[Exercise objective]: Give the data back exactly as it stands.

[Data section]:
|---|
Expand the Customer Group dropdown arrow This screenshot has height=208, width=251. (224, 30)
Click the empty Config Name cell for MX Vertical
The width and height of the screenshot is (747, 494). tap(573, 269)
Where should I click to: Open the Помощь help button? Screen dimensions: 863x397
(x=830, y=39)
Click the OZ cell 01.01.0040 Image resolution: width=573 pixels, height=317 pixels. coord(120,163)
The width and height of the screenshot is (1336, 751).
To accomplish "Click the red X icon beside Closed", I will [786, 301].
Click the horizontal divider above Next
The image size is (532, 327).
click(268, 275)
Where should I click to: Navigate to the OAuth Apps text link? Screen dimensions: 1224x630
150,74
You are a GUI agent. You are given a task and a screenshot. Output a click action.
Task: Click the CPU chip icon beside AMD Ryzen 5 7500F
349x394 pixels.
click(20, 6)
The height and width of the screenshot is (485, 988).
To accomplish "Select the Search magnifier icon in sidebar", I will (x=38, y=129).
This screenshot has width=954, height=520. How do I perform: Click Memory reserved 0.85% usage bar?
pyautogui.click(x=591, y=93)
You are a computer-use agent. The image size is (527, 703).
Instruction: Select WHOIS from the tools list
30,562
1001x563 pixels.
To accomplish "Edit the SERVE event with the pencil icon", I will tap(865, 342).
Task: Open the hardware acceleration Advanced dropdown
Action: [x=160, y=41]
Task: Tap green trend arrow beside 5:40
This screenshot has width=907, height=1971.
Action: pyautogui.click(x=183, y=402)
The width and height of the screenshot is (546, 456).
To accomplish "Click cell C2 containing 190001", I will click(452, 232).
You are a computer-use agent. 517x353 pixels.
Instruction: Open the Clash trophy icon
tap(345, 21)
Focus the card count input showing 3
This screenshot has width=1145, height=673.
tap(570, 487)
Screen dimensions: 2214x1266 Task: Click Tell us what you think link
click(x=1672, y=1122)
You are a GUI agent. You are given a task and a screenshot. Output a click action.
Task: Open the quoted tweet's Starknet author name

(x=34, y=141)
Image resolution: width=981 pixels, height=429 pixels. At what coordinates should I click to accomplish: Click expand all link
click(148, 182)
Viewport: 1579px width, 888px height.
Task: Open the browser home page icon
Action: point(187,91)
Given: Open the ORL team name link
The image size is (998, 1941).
|---|
[Answer below]:
Expand the Customer Group dropdown arrow This screenshot has height=208, width=251. (224, 30)
Click the empty Config Name cell for MX Vertical
The width and height of the screenshot is (747, 494). tap(573, 269)
Where should I click to: Open the Помощь help button? Screen dimensions: 863x397
(x=830, y=39)
Click the OZ cell 01.01.0040 Image resolution: width=573 pixels, height=317 pixels. coord(120,163)
The width and height of the screenshot is (1336, 751).
To accomplish "Click the red X icon beside Closed", I will [786, 301].
Click the horizontal divider above Next
The image size is (532, 327).
click(268, 275)
Where should I click to: Navigate to the OAuth Apps text link? Screen dimensions: 1224x630
150,74
You are a GUI agent. You are given a task and a screenshot. Output a click action.
Task: Click the CPU chip icon beside AMD Ryzen 5 7500F
349x394 pixels.
click(20, 6)
The height and width of the screenshot is (485, 988).
To accomplish "Select the Search magnifier icon in sidebar", I will (x=38, y=129).
This screenshot has width=954, height=520. How do I perform: Click Memory reserved 0.85% usage bar?
pyautogui.click(x=591, y=93)
You are a computer-use agent. The image size is (527, 703).
Instruction: Select WHOIS from the tools list
30,562
1001x563 pixels.
To accomplish "Edit the SERVE event with the pencil icon", I will tap(865, 342).
Task: Open the hardware acceleration Advanced dropdown
Action: [x=160, y=41]
Task: Tap green trend arrow beside 5:40
This screenshot has width=907, height=1971.
Action: pyautogui.click(x=183, y=402)
The width and height of the screenshot is (546, 456).
To accomplish "Click cell C2 containing 190001", I will click(452, 232).
You are a computer-use agent. 517x353 pixels.
Instruction: Open the Clash trophy icon
tap(345, 21)
Focus the card count input showing 3
This screenshot has width=1145, height=673.
tap(570, 487)
Screen dimensions: 2214x1266 Task: Click Tell us what you think link
click(x=1672, y=1122)
You are a GUI agent. You are given a task and a screenshot. Output a click action.
Task: Open the quoted tweet's Starknet author name

(x=34, y=141)
Image resolution: width=981 pixels, height=429 pixels. At what coordinates should I click to accomplish: Click expand all link
click(148, 182)
Viewport: 1579px width, 888px height.
Task: Open the browser home page icon
Action: point(187,91)
Given: Open the ORL team name link
The image size is (998, 1941).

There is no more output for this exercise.